Exercise instructions: If a line in the data has the string "will", please show it.
◆ ◆ ◆ ◆ ◆ ◆ ◆
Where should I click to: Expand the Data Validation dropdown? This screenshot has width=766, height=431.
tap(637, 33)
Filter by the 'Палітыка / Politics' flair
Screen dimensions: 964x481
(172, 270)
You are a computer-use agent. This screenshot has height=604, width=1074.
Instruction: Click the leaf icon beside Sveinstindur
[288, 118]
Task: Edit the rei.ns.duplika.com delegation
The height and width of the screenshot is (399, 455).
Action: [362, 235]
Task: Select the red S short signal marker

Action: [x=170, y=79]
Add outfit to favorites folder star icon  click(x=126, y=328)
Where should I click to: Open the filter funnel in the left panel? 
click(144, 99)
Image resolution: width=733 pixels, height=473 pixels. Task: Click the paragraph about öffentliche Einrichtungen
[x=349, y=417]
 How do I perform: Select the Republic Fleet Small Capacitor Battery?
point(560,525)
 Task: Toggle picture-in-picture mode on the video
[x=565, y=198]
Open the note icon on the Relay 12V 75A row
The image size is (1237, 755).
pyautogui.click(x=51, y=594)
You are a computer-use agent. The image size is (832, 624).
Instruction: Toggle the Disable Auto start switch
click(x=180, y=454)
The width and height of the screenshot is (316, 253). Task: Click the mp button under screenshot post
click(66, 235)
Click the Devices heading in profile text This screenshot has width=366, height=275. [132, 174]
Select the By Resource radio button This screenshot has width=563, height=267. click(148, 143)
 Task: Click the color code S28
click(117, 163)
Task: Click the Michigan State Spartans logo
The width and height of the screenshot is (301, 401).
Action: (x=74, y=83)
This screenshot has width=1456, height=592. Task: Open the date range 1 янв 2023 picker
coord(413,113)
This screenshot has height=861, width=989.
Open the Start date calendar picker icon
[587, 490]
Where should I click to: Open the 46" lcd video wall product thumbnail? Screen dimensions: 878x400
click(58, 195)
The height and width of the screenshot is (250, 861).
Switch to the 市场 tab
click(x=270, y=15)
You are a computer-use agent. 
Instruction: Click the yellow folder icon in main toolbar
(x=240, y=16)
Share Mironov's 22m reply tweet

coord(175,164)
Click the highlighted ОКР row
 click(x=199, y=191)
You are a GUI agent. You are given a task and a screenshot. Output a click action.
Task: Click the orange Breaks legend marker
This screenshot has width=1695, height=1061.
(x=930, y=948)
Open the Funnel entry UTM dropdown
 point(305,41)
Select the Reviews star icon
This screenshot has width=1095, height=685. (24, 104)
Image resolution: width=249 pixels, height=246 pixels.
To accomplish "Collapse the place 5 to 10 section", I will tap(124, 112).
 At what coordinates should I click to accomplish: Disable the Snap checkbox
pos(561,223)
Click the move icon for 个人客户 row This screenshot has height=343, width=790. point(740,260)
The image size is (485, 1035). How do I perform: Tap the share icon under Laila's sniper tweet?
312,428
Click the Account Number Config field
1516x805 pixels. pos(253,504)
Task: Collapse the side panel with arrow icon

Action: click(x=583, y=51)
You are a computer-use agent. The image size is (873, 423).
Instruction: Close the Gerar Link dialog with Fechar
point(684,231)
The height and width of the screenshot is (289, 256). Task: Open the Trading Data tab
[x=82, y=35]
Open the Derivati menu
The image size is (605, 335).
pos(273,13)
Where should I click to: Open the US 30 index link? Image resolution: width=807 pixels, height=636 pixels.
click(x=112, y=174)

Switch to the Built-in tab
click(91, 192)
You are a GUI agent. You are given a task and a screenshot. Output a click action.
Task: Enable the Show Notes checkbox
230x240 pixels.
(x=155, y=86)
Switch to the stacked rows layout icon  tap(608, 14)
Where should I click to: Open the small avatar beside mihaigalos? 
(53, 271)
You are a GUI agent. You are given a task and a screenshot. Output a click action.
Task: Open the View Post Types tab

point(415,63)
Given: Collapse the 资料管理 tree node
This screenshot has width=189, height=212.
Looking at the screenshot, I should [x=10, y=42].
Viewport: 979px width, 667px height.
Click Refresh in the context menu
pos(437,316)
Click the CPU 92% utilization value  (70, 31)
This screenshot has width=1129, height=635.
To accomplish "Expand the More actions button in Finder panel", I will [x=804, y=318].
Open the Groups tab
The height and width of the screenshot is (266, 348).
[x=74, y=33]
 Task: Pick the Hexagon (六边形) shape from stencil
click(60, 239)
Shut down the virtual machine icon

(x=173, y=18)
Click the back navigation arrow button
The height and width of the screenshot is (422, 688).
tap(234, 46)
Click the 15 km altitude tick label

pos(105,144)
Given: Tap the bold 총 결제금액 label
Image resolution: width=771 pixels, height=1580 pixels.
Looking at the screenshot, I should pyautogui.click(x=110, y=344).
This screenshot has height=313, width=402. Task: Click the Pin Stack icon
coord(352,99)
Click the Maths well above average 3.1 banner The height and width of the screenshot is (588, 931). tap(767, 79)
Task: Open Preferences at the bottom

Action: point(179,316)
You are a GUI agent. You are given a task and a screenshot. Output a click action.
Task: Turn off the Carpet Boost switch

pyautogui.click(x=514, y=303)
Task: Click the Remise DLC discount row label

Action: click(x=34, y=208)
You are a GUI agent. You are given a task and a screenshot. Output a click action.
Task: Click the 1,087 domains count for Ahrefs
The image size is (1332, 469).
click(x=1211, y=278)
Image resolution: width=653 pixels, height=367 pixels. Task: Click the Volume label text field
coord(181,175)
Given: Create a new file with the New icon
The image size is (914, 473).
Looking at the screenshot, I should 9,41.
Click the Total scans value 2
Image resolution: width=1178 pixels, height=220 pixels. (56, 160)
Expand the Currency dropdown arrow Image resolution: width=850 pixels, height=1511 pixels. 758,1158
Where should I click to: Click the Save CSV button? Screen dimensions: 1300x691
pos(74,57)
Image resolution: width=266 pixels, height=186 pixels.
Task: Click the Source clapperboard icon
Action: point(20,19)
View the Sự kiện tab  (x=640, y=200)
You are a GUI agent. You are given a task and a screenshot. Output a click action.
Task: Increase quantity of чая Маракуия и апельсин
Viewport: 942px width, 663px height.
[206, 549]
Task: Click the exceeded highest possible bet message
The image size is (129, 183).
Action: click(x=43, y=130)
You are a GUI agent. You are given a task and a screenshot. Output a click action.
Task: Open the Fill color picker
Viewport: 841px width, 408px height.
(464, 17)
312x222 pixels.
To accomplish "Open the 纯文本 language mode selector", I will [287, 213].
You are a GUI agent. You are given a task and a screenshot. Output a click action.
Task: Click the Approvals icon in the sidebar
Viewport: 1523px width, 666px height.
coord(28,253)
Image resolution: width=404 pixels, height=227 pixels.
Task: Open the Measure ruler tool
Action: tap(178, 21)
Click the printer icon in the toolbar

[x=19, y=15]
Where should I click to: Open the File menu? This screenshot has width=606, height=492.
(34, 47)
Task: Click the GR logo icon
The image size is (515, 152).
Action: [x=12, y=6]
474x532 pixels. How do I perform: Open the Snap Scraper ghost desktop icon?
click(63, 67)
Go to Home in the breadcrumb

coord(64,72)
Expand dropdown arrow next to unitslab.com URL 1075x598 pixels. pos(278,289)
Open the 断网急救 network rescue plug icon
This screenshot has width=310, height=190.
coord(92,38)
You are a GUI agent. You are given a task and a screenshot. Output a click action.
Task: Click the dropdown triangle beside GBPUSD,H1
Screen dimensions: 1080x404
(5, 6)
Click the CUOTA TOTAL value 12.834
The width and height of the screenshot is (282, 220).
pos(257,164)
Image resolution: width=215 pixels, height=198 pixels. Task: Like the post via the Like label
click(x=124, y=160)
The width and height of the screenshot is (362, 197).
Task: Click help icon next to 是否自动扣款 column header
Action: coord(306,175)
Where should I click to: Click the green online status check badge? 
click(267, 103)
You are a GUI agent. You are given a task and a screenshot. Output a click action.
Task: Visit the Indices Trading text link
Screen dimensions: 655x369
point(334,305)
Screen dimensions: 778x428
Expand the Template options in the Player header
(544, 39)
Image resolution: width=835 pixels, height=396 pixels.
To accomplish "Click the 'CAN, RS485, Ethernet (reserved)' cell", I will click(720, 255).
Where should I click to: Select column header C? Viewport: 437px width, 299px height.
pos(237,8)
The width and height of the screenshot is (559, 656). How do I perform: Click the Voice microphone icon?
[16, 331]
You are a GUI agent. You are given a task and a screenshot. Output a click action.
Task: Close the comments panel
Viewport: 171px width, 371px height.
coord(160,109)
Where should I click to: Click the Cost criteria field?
◆ ◆ ◆ ◆ ◆ ◆ ◆
Result for this exercise:
To accomplish "Collapse the place 5 to 10 section", I will tap(124, 112).
To accomplish "Expand the More actions button in Finder panel", I will [x=804, y=318].
To accomplish "Open the 纯文本 language mode selector", I will [287, 213].
To accomplish "Click the 'CAN, RS485, Ethernet (reserved)' cell", I will click(720, 255).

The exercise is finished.